GIVEN EXERCISE 1 - In the Dust README, which language is named as Dust's primary point of reference for syntax?
GIVEN EXERCISE 2 - Write out the part of the Dust README that begins at the words "Dust uses the" and stops after the words "the other type.".
GIVEN EXERCISE 3 - Write what comes next in the Dust README, starting after its last sentence.

##### PAGE EXTRACT #####

1
0
dust/README.md
2024-12-10 14:01:36 -05:00

20 KiB

Dust

A programming language that is fast, safe and easy to use.

Dust's syntax, safety features and evaluation model are inspired by Rust. The instruction set, optimization strategies and virtual machine are inspired by Lua and academic research in the field (see the Inspiration. Unlike Rust and most other compiled languages, Dust has a very low time to execution. Unlike Lua and most other interpreted languages, Dust enforces static typing during compilation, with a simple yet powerful type system that enhances clarity and prevents bugs.

write_line("Enter your name...")

let name = read_line()

write_line("Hello " + name + "!")
fn fib (n: int) -> int {
    if n <= 0 { return 0 }
    if n == 1 { return 1 }

    fib(n - 1) + fib(n - 2)
}

write_line(fib(25))

Dust uses the same library for error reporting as Rust, which provides ample opportunities to show the user where they went wrong and how to fix it. Helpful error messages are a high priority and the language will not be considered stable until they are consistently informative and actionable.

error: Compilation Error: Cannot add these types
  |
1 | 40 + 2.0
  | -- info: A value of type "int" was used here.
  |
1 | 40 + 2.0
  |      --- info: A value of type "float" was used here.
  |
1 | 40 + 2.0
  | -------- help: Type "int" cannot be added to type "float". Try converting one of the values to the other type.
  |

Project Status

Dust is under active development and is not yet ready for general use.

Features discussed in this README may be unimplemented, partially implemented, temporarily removed or only available on a seperate branch.

Dust is an ambitious project that acts as a continuous experiment in language design. Features may be redesigned and reimplemented at will when they do not meet the project's performance or usability goals. This approach maximizes the development experience as a learning opportunity and enforces a high standard of quality but slows down the process of delivering features to users. Eventually, Dust will reach a stable release and will be ready for general use. As the project approaches this milestone, the experimental nature of the project will be reduced and a replaced with a focus on stability and improvement.

Language Overview

Syntax

Dust belongs to the C-like family of languages, with an imperative syntax that will be familiar to many programmers. Dust code looks a lot like Ruby, JavaScript, TypeScript and other members of the family but Rust is its primary point of reference for syntax. Rust was chosen as a syntax model because its imperative code is obvious and familiar. Those qualities are aligned with Dust's emphasis on safety and usability. However, some differences exist because Dust is a simpler language that can tolerate more relaxed syntax. For example, Dust has more relaxed rules about semicolons: they can be used to suppress values (like in Rust) but are not required at the end of every statement.

In this example, these semicolons are optional. Because these let statements do not return a value, the semicolons have nothing to suppress and are ignored.

let a = 40;
let b = 2;

write_line("The answer is ", a + b);

One could write the above program without any semicolons at all.

let x = 10
let y = 3

write_line("The remainder is ", x % y)

The next example produces a compiler error because the if block returns a value of type int but the else block does not return a value at all. Dust does not allow branches of the same if/else statement to return different types of values. In this case, adding a semicolon after the 777 expression fixes the error by supressing the value.

##### STORED DATA #####

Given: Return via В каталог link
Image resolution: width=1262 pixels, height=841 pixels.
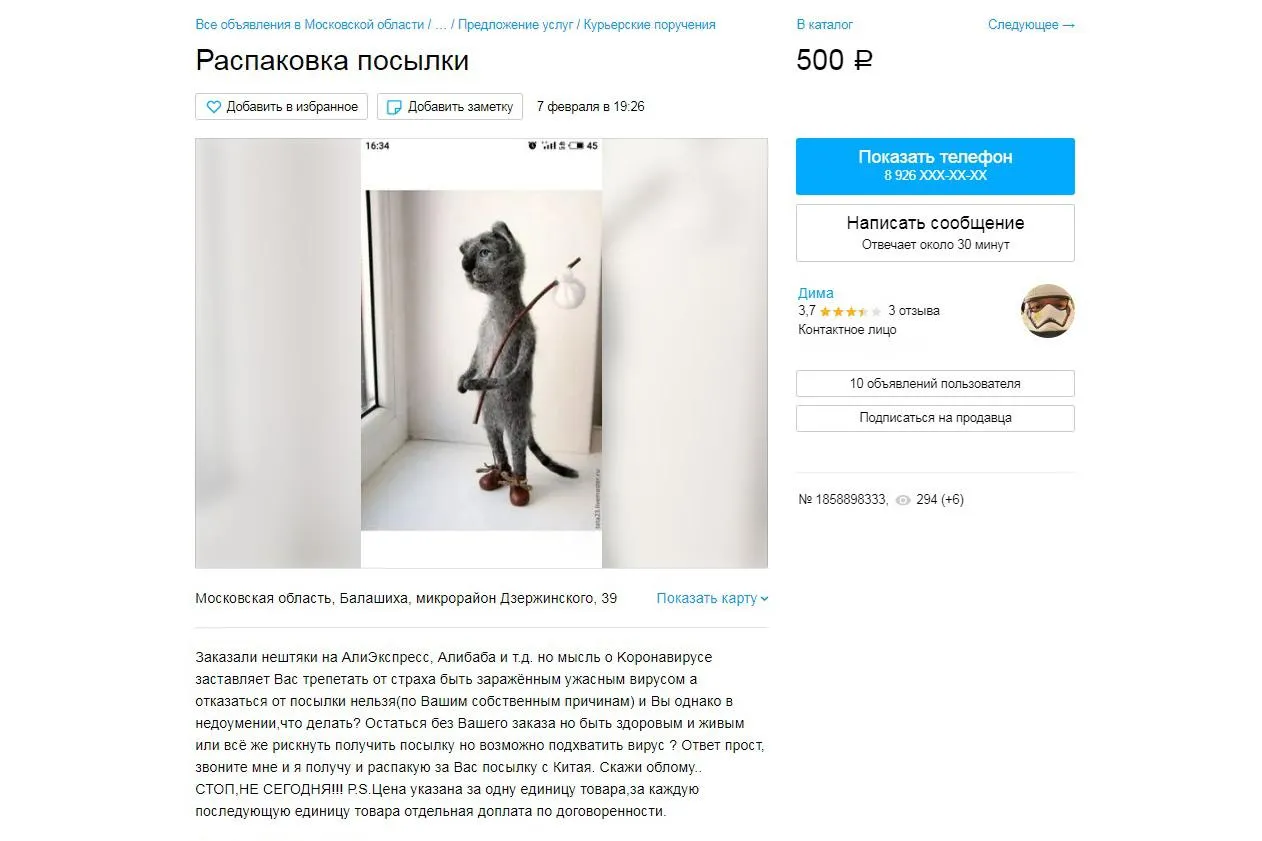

#####

ANSWER 1 - Rust

ANSWER 2 -
Dust uses the same library for error reporting as Rust, which provides ample opportunities to show the user where they went wrong and how to fix it. Helpful error messages are a high priority and the language will not be considered stable until they are consistently informative and actionable.

error: Compilation Error: Cannot add these types
  |
1 | 40 + 2.0
  | -- info: A value of type "int" was used here.
  |
1 | 40 + 2.0
  |      --- info: A value of type "float" was used here.
  |
1 | 40 + 2.0
  | -------- help: Type "int" cannot be added to type "float". Try converting one of the values to the other type.

ANSWER 3 -
let input = read_line()

if input == "42" {
    write_line("You got it! Here's your reward.")

    777
} else {
    write_line("That is not the answer.")
}

Remember that even if some syntax is optional, that does not mean it should always be omitted or is not useful. Aside from their practical use, semicolons provide a visual barrier between statements written on the same line. Dust's design philosophy is to provide a balance between strictness and expressiveness so that the language is applicable to a wide range of use cases. A web server with a team of developers may prefer a more long-form style of code with lots of line breaks while a user writing Dust on the command line may prefer a more terse style without sacrificing readability.

let a = 0; let b = 1; let c = 2; let list = [a, b, c];

write_line("Here's our list: ", list)

Safety

Type System

All variables have a type that is established when the variable is declared. This usually does not require that the type be explicitly stated, Dust can infer the type from the value. Types are also associated with the arms of if/else statements and the return values of functions, which prevents different runtime scenarios from producing different types of values.

Null-Free

There is no null or undefined value in Dust. All values and variables must be initialized to one of the supported value types. This eliminates a whole class of bugs that permeate many other languages. "I call it my billion-dollar mistake. It was the invention of the null reference in 1965." - Tony Hoare

Dust does have a none type, which should not be confused for being null-like. Like the () or "unit" type in Rust, none exists as a type but not as a value. It indicates the lack of a value from a function, expression or statement. A variable cannot be assigned to none.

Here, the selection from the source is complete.